JOANA
Certa noite - era noite fria, mas fazia por dentro um bocado de calor - Joana se apercebeu.Entre uma página e outra, uma linha e outra, uma palavra e outra, lidas sem qualquer atenção; entre palavras soltas e pensamentos frouxos, fluxos desconexos de desatenção, flutuavam conceitos, metáforas, palavras-compostas e ocas, imiscuídas entre ansiedade e preocupação. A energia criadora da teoria sufocava-lhe e o devir, o devir de Joana, aparecia-lhe obscuro, intangível, enfraquecido e até mesmo impotente. Quanto mais lia coisas lindas e luminosas, mais enegrecia a face, até ausentar-se por completo, das palavras e de si.

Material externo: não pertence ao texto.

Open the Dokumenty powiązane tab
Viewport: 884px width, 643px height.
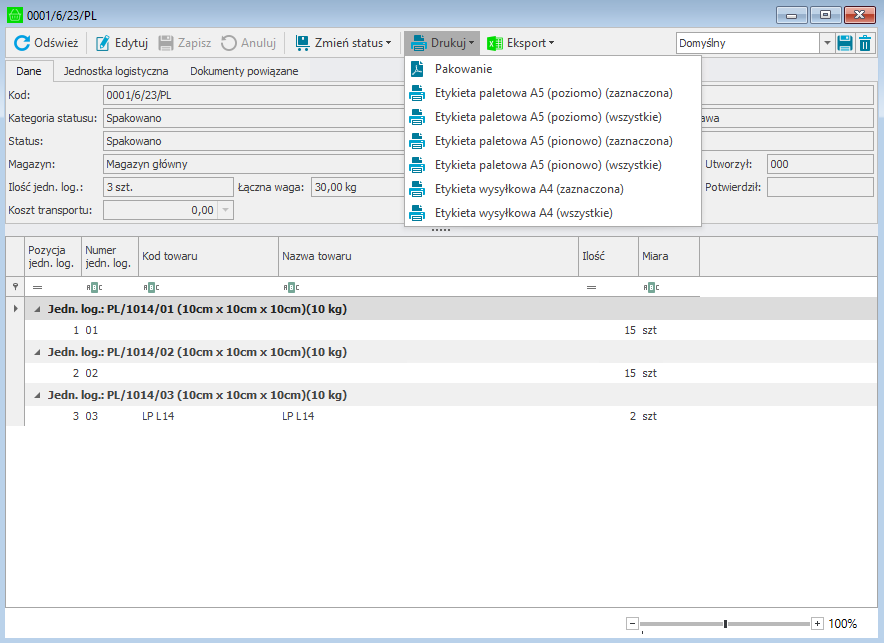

Foi quando, num átimo, Joana se apercebeu. Vislumbrou que estava presa ao futuro, a um futuro idealizado, tão sonhado, acalentado nos dias frescos desde a mais remota infância - logo ela que fazia a defesa de uma filosofia do presente e o presente era ainda a matéria-prima de seus estudos. O futuro era a casa, a futura família reunida, os desejos de raiz e arborescência. O futuro era o cheiro da terra.
Mas Joana entendeu que não seria mãe, ou assim o desejou para poupar tantas dificuldades por vir. Seus desejos de infância já eram quimeras. - O deserto, ainda há o deserto, pensou. E adormeceu em movimento, correndo num grito mudo, enquanto sentia o cheiro de terra e o calor da frincha da pedra.